Un seul mail d'avocat
peut la faire tomber.
Faute pro, litige client, arrêt de travail, cyberincident. Vous ne saurez pas lequel vous tombe dessus, vous saurez seulement si vous étiez couvert. Le formulaire prend deux minutes à remplir. Je vous réponds sous 24 h ouvrées, avec les trous que je vois dans votre couverture.
Sans engagement · ORIAS 26000830 · Réponse sous 24 h
Je négocie chez eux. C'est eux qui portent le risque.
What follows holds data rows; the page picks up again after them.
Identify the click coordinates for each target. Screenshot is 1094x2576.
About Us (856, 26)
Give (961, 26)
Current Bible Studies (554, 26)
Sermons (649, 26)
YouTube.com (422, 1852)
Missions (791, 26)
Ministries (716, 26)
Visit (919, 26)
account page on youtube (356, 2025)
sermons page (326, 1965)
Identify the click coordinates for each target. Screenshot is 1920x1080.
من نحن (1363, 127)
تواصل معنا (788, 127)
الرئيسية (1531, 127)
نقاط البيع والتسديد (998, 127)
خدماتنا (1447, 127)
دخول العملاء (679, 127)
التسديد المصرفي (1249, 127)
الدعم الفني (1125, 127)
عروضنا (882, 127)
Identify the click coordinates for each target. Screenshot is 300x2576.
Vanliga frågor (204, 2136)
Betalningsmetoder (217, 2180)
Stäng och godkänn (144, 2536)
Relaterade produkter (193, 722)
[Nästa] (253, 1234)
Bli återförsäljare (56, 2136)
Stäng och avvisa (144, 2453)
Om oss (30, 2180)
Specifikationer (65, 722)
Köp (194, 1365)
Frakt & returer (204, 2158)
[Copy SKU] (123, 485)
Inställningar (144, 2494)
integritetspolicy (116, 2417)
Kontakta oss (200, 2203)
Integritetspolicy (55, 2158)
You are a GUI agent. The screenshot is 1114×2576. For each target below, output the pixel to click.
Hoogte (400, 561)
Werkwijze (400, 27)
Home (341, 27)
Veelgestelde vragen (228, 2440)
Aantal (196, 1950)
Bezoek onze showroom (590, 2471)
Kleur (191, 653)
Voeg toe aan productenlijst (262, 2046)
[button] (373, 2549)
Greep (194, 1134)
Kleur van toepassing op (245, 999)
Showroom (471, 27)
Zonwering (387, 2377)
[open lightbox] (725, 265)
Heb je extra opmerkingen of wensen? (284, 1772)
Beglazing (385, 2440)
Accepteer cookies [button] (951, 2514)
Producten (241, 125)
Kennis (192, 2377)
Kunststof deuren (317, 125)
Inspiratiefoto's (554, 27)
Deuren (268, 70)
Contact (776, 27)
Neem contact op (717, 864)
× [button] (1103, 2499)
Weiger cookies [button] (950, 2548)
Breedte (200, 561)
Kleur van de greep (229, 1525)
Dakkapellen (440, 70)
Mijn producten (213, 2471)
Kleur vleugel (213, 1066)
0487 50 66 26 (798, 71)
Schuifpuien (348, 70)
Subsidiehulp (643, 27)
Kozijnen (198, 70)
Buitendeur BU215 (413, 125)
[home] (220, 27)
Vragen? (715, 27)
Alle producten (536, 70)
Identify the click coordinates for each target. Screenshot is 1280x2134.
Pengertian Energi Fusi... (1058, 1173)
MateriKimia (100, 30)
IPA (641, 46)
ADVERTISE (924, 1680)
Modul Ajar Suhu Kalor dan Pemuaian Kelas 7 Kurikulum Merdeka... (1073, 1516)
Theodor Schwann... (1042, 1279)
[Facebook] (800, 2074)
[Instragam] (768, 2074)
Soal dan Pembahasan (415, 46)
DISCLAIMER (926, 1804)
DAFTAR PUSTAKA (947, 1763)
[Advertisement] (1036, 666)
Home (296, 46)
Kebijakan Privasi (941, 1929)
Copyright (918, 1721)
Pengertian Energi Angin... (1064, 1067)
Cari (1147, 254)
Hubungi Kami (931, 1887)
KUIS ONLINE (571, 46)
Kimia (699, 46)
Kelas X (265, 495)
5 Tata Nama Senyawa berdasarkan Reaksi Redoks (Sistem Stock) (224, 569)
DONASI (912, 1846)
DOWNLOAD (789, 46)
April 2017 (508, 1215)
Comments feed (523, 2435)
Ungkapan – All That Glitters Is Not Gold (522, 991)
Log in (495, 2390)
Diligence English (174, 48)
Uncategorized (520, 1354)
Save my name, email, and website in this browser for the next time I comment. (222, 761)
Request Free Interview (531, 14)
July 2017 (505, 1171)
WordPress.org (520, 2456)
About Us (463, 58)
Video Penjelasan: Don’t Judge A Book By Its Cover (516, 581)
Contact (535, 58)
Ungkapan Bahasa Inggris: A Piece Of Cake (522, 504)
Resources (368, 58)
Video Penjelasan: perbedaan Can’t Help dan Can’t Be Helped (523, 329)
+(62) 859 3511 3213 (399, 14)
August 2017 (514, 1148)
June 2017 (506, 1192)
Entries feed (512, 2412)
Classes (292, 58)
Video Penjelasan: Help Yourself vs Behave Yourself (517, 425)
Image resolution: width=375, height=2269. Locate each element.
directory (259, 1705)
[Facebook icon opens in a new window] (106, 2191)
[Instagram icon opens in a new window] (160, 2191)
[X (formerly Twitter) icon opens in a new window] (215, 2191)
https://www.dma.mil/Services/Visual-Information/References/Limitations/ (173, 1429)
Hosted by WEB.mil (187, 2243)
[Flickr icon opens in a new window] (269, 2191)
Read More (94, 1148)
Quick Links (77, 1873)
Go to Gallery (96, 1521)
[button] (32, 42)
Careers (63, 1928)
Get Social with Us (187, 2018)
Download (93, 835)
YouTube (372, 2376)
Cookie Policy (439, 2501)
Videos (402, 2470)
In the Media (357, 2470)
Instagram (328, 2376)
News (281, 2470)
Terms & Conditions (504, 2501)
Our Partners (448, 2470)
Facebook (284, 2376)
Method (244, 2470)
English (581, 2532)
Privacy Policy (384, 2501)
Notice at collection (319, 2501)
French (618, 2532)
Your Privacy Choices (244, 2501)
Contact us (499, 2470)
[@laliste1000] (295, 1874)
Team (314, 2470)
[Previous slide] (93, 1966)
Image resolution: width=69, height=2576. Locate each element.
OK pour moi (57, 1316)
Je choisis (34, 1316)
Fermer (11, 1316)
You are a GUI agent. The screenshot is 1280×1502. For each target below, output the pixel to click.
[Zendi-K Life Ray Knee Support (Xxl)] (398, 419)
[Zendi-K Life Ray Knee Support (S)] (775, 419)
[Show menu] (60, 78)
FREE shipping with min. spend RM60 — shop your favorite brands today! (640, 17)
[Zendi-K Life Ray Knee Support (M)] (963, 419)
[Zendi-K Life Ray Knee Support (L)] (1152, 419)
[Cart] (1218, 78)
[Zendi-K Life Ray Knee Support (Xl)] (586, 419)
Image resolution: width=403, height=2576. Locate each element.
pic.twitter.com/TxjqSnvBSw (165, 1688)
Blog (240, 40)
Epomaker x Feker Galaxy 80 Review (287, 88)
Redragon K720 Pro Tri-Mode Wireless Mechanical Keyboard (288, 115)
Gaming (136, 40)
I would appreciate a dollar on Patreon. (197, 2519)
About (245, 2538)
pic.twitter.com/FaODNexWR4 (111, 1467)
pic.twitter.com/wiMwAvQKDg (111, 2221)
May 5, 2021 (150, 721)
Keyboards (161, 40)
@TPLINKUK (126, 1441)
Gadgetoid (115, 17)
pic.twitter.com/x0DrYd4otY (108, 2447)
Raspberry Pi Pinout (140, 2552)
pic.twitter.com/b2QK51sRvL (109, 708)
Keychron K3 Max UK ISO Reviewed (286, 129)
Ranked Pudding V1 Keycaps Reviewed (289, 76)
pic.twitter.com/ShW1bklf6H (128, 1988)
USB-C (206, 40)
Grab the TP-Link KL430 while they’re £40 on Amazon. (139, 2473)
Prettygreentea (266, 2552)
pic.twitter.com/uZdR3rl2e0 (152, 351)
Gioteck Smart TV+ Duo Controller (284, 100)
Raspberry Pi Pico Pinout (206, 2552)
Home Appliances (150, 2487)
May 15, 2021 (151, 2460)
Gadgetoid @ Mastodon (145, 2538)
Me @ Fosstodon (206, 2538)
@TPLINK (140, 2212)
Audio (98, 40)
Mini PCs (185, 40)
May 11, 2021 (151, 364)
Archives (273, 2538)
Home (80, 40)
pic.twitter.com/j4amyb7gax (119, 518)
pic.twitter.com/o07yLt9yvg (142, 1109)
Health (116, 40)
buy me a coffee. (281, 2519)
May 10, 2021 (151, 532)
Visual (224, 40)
Je ne suis lié à aucune compagnie par un contrat d'exclusivité. Je travaille avec le panel de partenaires que vous voyez ici, et je vais chercher votre contrat chez celui qui traite le mieux votre métier. Ce panel n'est pas l'ensemble du marché : je ne me prévaux pas d'une analyse impartiale de tous les contrats disponibles, et l'accès à un assureur ne vaut pas recommandation de sa part. Base d'analyse et rémunération dans les informations réglementaires.
Quatre façons de perdre en un mois ce que vous avez mis cinq ans à bâtir.
Aucune n'est spectaculaire. Toutes commencent par un truc anodin : un mail, une facture impayée, une nuit aux urgences, une pièce jointe ouverte trop vite.
La faute pro
Un livrable contesté, un retard imputé, un préjudice chiffré. Le client ne discute plus : il envoie son avocat.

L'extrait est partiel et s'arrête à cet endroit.